Вечером он пошёл в пятую и третью палаты. Чтобы было теплее, на зиму больных поселили кучнее. На фронте он входил в палаты, наполненные стонами и горячкой. Здесь царила тишина: каждый пребывал в собственном мире. В женской палате стояла пустующая кровать, на которой умерла старуха. Все пациентки были закутаны в какое-то отрепье, скукоженные. Они слегка испуганно посмотрели на него, будто охраняли некие сокровища, а он мог их отобрать. Алексей Иванович всегда ходил вместе с медсестрой или старым психиатром, поэтому не знал, как себя вести. Он давно не присутствовал в чисто женском обществе. Одна женщина стала кашлять.
— Давно кашляете?
— Со вчерашнего вечера.
Это его немного успокоило. Заметил в блокнот.

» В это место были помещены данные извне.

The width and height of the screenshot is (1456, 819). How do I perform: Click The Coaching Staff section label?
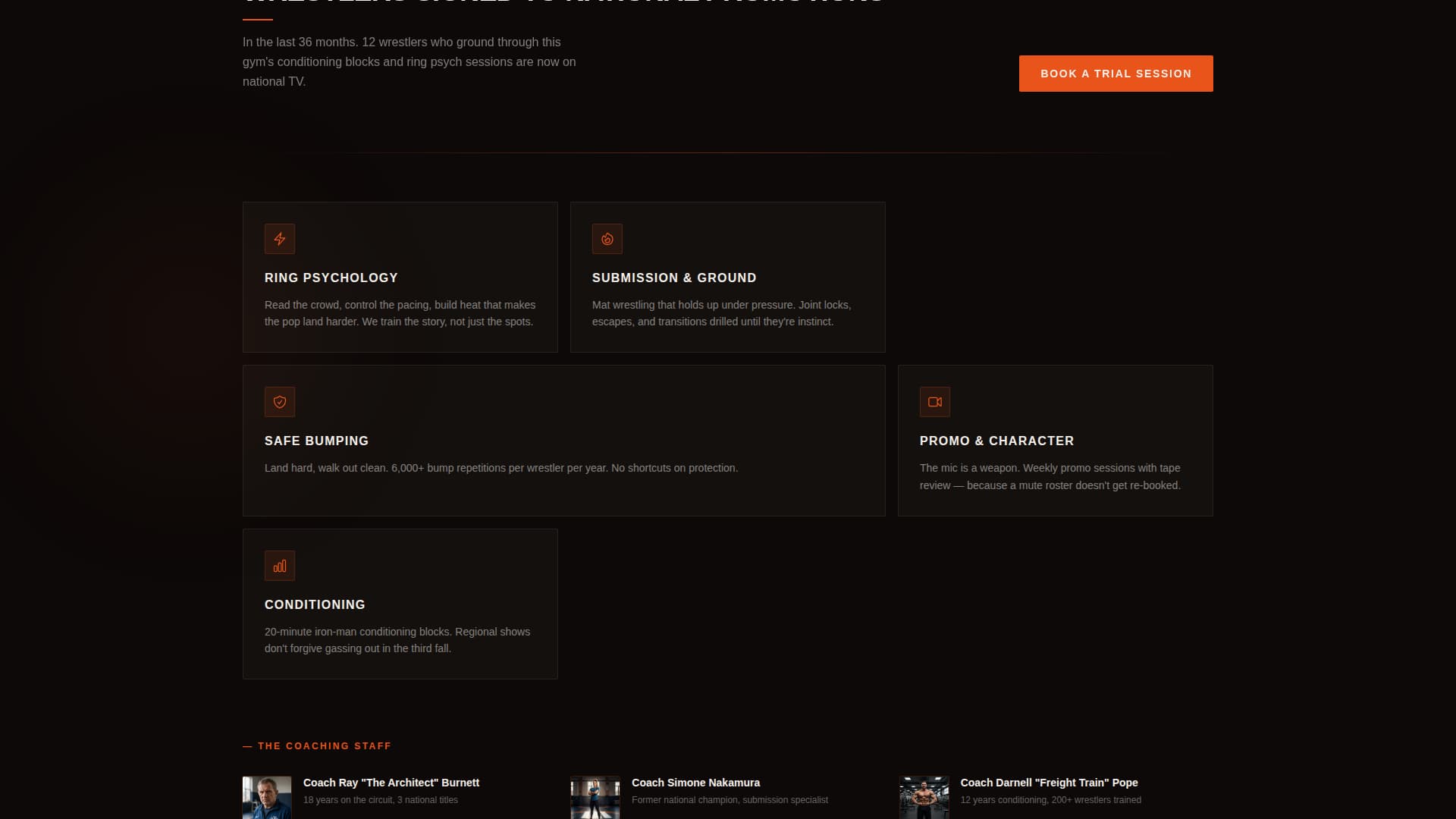(x=324, y=746)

— А где пан доктор? — спросила женщина, смахивающая на цыганку, пальцами расчёсывая длинные волосы. — Умер?
— Почему вы так думаете?
— Да стар он. Ему умирать не страшно.
Алексей Иванович вспомнил, что на похоронах были только две женщины. Может, причина их болезни — страх? Не говоря ни слова, он растерянно вышел из палаты, как из логова дикого зверя, и уже в коридоре вспомнил, что ему было нужно. Однако, не вернулся.
В пятой палате было семеро пациентов и тоже пустая кровать.
— Ну, что, ребята, как настроение? — спросил он весело, потому что знал здесь Тимку, помогавшего на кухне. — Скоро начнём огород садить! Да, Тимофей?
— Да, товарищ доктор, — ответил за всех Тимко. Только не посылайте меня попрошайничать. На Спас меня избили в селе... забыл, в каком... не помню...
Он жалобно посмотрел на Алексея Ивановича, будто тот должен был помнить, в каком таком селе могли избить такого беднягу:
— Голова до сих пор болит.
— Хорошо, что ты мне сказал, Тимофей. Никуда ты не пойдёшь. Без тебя мы не обойдёмся.
Тот засиял:
— Я говорил парням, что теперь нам будет лучше!
— Обязательно. Посадим много всего. Вижу, вам хорошо натопили. А сны плохие вам не снились? — он показал на пустующую кровать.
— Нам всем хорошо спалось, — сказал Тимко.
— Ой, не всем! — помахал пальцем врач. — Кто-то из вас не спал вчера. Хотел бы я знать, кто.
— Я спал.
— И я, — отозвался его сосед, молодой парень.
— Как тебя зовут?
— Мисько.
— А может, ты, Мисько, случайно проснулся и увидел... ну, нечто странное?
— Нет, я спал! — плачущим голосом отозвался Мисько.
— Оставьте, пан доктор, парня в покое, — отозвался из угла немолодой усач. — Он ничего вам не скажет.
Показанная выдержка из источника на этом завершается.